Recorded data
################

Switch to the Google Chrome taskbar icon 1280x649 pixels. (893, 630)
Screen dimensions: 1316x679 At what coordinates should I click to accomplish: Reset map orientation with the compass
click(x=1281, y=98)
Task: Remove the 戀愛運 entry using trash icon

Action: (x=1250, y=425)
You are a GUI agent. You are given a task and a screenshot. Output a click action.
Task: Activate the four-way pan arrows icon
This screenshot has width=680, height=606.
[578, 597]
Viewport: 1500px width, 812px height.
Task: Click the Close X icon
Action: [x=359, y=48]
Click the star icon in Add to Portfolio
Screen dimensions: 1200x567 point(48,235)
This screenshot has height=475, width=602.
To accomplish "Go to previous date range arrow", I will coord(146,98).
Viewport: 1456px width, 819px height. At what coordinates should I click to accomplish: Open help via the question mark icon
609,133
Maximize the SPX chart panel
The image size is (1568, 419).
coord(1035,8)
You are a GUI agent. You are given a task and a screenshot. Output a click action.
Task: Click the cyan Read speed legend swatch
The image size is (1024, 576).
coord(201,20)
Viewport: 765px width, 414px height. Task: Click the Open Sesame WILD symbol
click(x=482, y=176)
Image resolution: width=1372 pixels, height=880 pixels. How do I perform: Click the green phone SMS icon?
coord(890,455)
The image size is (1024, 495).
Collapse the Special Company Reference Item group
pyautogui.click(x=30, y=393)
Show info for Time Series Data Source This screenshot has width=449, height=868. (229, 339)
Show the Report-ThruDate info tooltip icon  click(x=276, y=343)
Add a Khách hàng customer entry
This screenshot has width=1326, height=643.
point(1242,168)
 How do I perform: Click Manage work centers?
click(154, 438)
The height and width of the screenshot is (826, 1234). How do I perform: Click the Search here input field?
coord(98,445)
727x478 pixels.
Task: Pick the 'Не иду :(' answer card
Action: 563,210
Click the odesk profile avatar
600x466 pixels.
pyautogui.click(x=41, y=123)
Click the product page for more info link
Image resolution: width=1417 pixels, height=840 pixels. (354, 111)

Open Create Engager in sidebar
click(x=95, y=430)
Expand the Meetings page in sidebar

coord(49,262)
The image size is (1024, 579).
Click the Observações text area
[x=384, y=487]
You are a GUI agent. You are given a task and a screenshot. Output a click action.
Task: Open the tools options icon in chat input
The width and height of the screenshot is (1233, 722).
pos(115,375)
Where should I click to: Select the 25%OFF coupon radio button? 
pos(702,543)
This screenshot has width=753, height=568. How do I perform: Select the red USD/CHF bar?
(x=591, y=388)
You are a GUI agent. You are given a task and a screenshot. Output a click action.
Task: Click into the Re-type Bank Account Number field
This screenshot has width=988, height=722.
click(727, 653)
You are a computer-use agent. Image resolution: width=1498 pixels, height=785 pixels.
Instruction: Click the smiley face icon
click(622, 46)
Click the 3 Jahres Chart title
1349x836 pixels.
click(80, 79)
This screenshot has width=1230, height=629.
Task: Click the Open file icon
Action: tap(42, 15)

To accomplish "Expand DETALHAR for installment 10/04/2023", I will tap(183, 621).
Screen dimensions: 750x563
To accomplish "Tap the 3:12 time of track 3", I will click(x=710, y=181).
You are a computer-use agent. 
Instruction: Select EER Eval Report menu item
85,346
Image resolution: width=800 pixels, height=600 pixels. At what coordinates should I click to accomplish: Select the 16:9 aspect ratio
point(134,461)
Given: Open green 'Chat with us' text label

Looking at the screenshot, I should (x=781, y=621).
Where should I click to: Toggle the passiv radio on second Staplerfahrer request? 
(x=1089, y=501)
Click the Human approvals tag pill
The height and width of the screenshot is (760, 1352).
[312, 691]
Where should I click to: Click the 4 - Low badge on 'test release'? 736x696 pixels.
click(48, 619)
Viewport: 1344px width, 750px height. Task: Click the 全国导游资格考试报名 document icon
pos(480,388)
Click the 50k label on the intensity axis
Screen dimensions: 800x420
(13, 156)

################

From the records above, extract every line exactly as it stands.

Switch to the Google Chrome taskbar icon 1280x649 pixels. (893, 630)
Screen dimensions: 1316x679 At what coordinates should I click to accomplish: Reset map orientation with the compass
click(x=1281, y=98)
Task: Remove the 戀愛運 entry using trash icon

Action: (x=1250, y=425)
You are a GUI agent. You are given a task and a screenshot. Output a click action.
Task: Activate the four-way pan arrows icon
This screenshot has width=680, height=606.
[578, 597]
Viewport: 1500px width, 812px height.
Task: Click the Close X icon
Action: [x=359, y=48]
Click the star icon in Add to Portfolio
Screen dimensions: 1200x567 point(48,235)
This screenshot has height=475, width=602.
To accomplish "Go to previous date range arrow", I will coord(146,98).
Viewport: 1456px width, 819px height. At what coordinates should I click to accomplish: Open help via the question mark icon
609,133
Maximize the SPX chart panel
The image size is (1568, 419).
coord(1035,8)
You are a GUI agent. You are given a task and a screenshot. Output a click action.
Task: Click the cyan Read speed legend swatch
The image size is (1024, 576).
coord(201,20)
Viewport: 765px width, 414px height. Task: Click the Open Sesame WILD symbol
click(x=482, y=176)
Image resolution: width=1372 pixels, height=880 pixels. How do I perform: Click the green phone SMS icon?
coord(890,455)
The image size is (1024, 495).
Collapse the Special Company Reference Item group
pyautogui.click(x=30, y=393)
Show info for Time Series Data Source This screenshot has width=449, height=868. (229, 339)
Show the Report-ThruDate info tooltip icon  click(x=276, y=343)
Add a Khách hàng customer entry
This screenshot has width=1326, height=643.
point(1242,168)
 How do I perform: Click Manage work centers?
click(154, 438)
The height and width of the screenshot is (826, 1234). How do I perform: Click the Search here input field?
coord(98,445)
727x478 pixels.
Task: Pick the 'Не иду :(' answer card
Action: 563,210
Click the odesk profile avatar
600x466 pixels.
pyautogui.click(x=41, y=123)
Click the product page for more info link
Image resolution: width=1417 pixels, height=840 pixels. (354, 111)

Open Create Engager in sidebar
click(x=95, y=430)
Expand the Meetings page in sidebar

coord(49,262)
The image size is (1024, 579).
Click the Observações text area
[x=384, y=487]
You are a GUI agent. You are given a task and a screenshot. Output a click action.
Task: Open the tools options icon in chat input
The width and height of the screenshot is (1233, 722).
pos(115,375)
Where should I click to: Select the 25%OFF coupon radio button? 
pos(702,543)
This screenshot has width=753, height=568. How do I perform: Select the red USD/CHF bar?
(x=591, y=388)
You are a GUI agent. You are given a task and a screenshot. Output a click action.
Task: Click into the Re-type Bank Account Number field
This screenshot has width=988, height=722.
click(727, 653)
You are a computer-use agent. Image resolution: width=1498 pixels, height=785 pixels.
Instruction: Click the smiley face icon
click(622, 46)
Click the 3 Jahres Chart title
1349x836 pixels.
click(80, 79)
This screenshot has width=1230, height=629.
Task: Click the Open file icon
Action: tap(42, 15)

To accomplish "Expand DETALHAR for installment 10/04/2023", I will tap(183, 621).
Screen dimensions: 750x563
To accomplish "Tap the 3:12 time of track 3", I will click(x=710, y=181).
You are a computer-use agent. 
Instruction: Select EER Eval Report menu item
85,346
Image resolution: width=800 pixels, height=600 pixels. At what coordinates should I click to accomplish: Select the 16:9 aspect ratio
point(134,461)
Given: Open green 'Chat with us' text label

Looking at the screenshot, I should (x=781, y=621).
Where should I click to: Toggle the passiv radio on second Staplerfahrer request? 
(x=1089, y=501)
Click the Human approvals tag pill
The height and width of the screenshot is (760, 1352).
[312, 691]
Where should I click to: Click the 4 - Low badge on 'test release'? 736x696 pixels.
click(48, 619)
Viewport: 1344px width, 750px height. Task: Click the 全国导游资格考试报名 document icon
pos(480,388)
Click the 50k label on the intensity axis
Screen dimensions: 800x420
(13, 156)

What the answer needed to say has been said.